## Friday, September 22, 2017

### Mutual information and information equilibrium

Natalie Wolchover has a nice article on the information bottleneck and how it might relate to why deep learning works. Originally described in this 2000 paper by Tishby et al, the information bottleneck was a new variational principle that optimized a functional of mutual information as a Lagrange multiplier problem (I'll use their notation):

$$\mathcal{L}[p(\tilde{x} | x)] = I(\tilde{X} ; X) - \beta I(\tilde{X} ; Y)$$

The interpretation is that we pass the information the random variable $X$ has about $Y$ (i.e. the mutual information $I(X ; Y)$) through the "bottleneck" $\tilde{X}$.

Now I've been interested in the connection between information equilibrium, economics, and machine learning (e.g.

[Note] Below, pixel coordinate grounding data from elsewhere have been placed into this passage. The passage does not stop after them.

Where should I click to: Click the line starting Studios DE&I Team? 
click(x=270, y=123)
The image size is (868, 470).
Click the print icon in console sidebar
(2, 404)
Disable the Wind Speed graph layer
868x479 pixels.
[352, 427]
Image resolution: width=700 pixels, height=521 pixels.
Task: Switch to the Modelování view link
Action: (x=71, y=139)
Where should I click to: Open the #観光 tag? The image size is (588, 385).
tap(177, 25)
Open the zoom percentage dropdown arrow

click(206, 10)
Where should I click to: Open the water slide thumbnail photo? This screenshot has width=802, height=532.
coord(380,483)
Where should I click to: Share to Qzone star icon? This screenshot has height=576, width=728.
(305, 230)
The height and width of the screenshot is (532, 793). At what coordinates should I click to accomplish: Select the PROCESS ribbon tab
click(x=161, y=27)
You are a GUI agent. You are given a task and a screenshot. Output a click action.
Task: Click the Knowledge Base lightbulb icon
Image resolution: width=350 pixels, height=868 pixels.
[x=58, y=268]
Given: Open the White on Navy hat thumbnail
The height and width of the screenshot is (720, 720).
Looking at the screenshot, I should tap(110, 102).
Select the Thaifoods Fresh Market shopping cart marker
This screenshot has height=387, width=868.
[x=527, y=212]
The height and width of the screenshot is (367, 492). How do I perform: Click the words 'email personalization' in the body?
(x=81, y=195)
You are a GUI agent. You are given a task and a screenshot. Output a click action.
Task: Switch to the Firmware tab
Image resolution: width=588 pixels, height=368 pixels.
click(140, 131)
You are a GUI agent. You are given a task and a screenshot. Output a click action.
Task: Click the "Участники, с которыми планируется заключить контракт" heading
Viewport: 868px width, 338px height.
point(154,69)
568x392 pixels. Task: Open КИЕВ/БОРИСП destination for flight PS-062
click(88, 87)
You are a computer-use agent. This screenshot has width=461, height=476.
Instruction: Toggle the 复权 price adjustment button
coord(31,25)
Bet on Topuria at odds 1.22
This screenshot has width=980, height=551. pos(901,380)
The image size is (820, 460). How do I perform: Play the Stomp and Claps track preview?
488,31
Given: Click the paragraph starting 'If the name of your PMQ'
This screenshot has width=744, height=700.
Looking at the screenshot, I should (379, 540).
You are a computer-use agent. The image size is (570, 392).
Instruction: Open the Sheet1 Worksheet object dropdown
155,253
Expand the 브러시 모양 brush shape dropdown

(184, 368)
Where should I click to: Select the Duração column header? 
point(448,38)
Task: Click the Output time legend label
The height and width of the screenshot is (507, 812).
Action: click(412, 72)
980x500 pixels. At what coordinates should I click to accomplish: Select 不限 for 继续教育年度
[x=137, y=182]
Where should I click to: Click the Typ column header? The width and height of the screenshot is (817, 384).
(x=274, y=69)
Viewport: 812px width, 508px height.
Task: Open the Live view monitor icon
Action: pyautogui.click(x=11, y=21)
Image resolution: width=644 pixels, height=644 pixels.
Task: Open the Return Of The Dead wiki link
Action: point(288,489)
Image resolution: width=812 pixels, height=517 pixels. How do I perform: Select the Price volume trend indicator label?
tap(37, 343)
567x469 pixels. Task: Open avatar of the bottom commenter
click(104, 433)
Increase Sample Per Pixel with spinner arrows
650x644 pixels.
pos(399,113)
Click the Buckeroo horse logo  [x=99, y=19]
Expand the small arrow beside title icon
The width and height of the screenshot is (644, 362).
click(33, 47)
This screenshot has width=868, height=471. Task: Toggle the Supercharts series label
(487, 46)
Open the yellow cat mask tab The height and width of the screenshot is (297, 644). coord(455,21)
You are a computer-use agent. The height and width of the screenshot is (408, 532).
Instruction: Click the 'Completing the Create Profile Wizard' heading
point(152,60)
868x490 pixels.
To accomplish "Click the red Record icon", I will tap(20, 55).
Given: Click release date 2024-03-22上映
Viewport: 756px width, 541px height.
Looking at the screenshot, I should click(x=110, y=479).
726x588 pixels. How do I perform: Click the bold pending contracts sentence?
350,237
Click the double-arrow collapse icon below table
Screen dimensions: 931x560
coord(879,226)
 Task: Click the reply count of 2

GAN's real data, generated data, and discriminator have a formal similarity to information equilibrium's information source, information destination, and detector — the latter I use as a possible way of understanding of demand, supply, and price on this blog). I'm always on the lookout for connections to information equilibrium. This is a work in progress, but I first thought it might be valuable to understand information equilibrium in terms of mutual information.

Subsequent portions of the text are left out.